Saturday, July 08, 2006

Map-reading, Multi-tasking, and Robert's Fledge Report

Bird Park Roses Photograph by D.B.

(I'd suspected there might be some hard wiring going with map-reading and being able to do more than one thing at a time, and the article below rather supports that notion. D. B.)

Why women are worse at map-reading than men but more women can multi-task.
by ROBIN YAPP, Daily Mail

Men frequently despair at women's map-reading skills - or rather their lack of them.
Now scientists believe they have pinpointed the reason for these long-standing conflicts between the sexes.

Researchers say it is all down to differences in the reliance of the sexes on either grey matter or white matter in their brains to solve problems.

They found that in intelligence tests men use 6.5 times as much grey matter as women do - but women use far more white matter.

Different pathways
Grey matter is a category of brain tissue crucial to processing information and plays a vital role in aiding skills such as mathematics, mapreading and intellectual thought.
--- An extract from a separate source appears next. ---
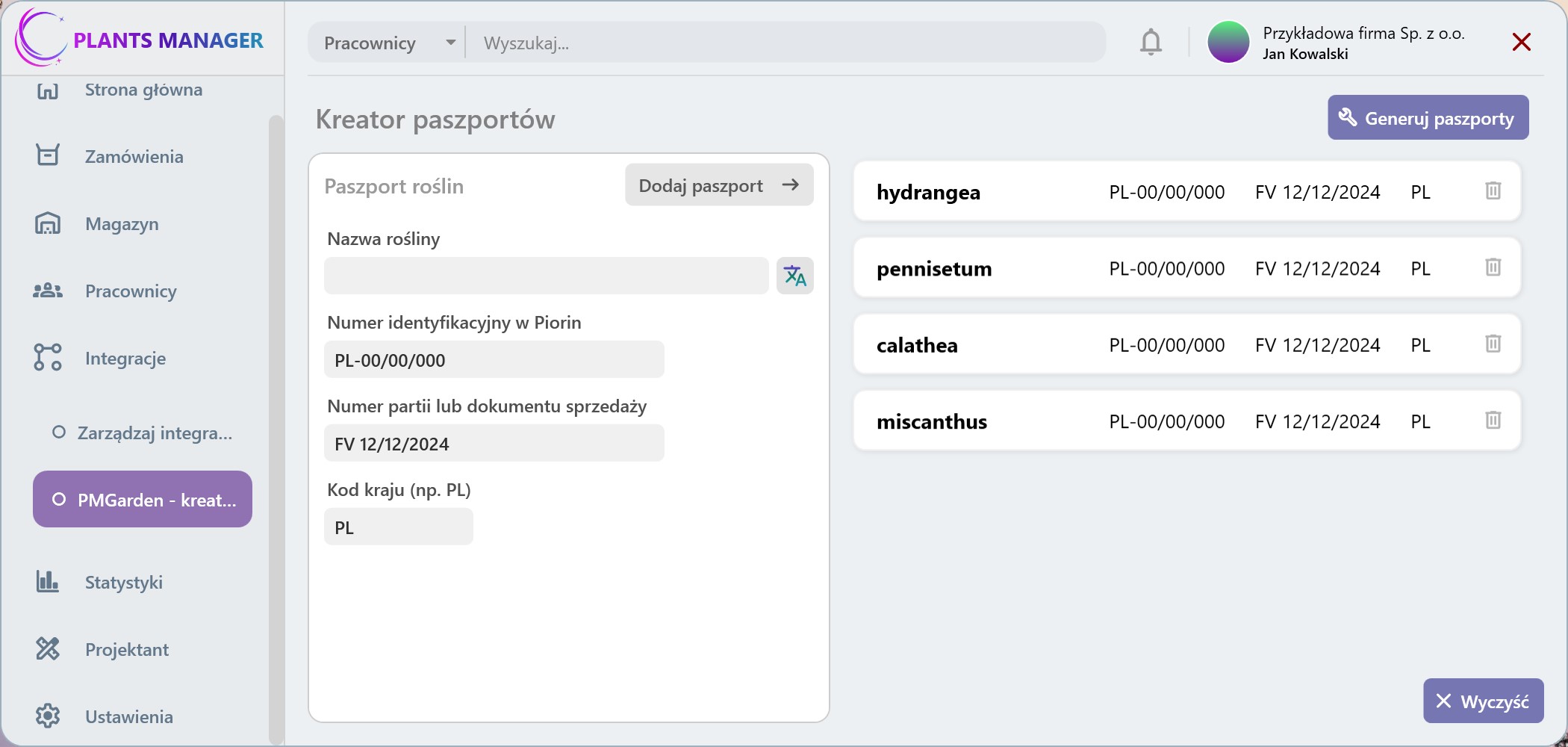
Task: Click the Plants Manager logo
Action: tap(140, 39)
White matter connects the brain's processing centres and is central to emotional thinking, use of language and the ability to do more than one thing at once.

Professor Rex Jung, a co-author of the study at the University of New Mexico, said: "This may help explain why men tend to excel in tasks requiring more local processing-like mathematics and mapreading, while women tend to excel at integrating information from various brain regions, such as is required for language skills.

"These two very different pathways and activity centres, however, result in equivalent overall performance on broad measures of cognitive ability, such as those found on intelligence tests."

Previous studies have shown that women have weaker spatial awareness than men, making it harder for them to read maps.

Brain map

For the latest study, published in the online edition of the journal NeuroImage, researchers performed a series of scans on 26 female and 22 male volunteers using magnetic resonance imaging equipment.
Their brains were scanned while they carried out tests to assess their intelligence. Researchers then created a map of a single brain showing the varying levels of activity in the brains of men and women.

The researchers found that on average men used approximately 6.5 times as much of the brain's grey matter as women did in performing the test. But when it came to white matter, women used around nine times as much as men did.

The researchers also found that nearly 90 per cent of both grey matter and white matter utilised by women in the tests were located in the brain's frontal lobes, which are central to emotion. The grey matter driving male intellect is distributed evenly throughout the brain.

"These findings suggest that human evolution has created two different types of brains designed for equally intelligent behaviour," said Professor Richard Haier, lead author of the study.

My hawkwatching was curtailed today due to Steward obligations at the Hell's Kitchen Bird Park. A pocket bird sanctuary and migration stop for those birds who can't quite make it to Central Park on any given day, located on 39th St. between 9th and 10th Ave.

Photograph by today's only known Fledge Follower, Robert Schmunk.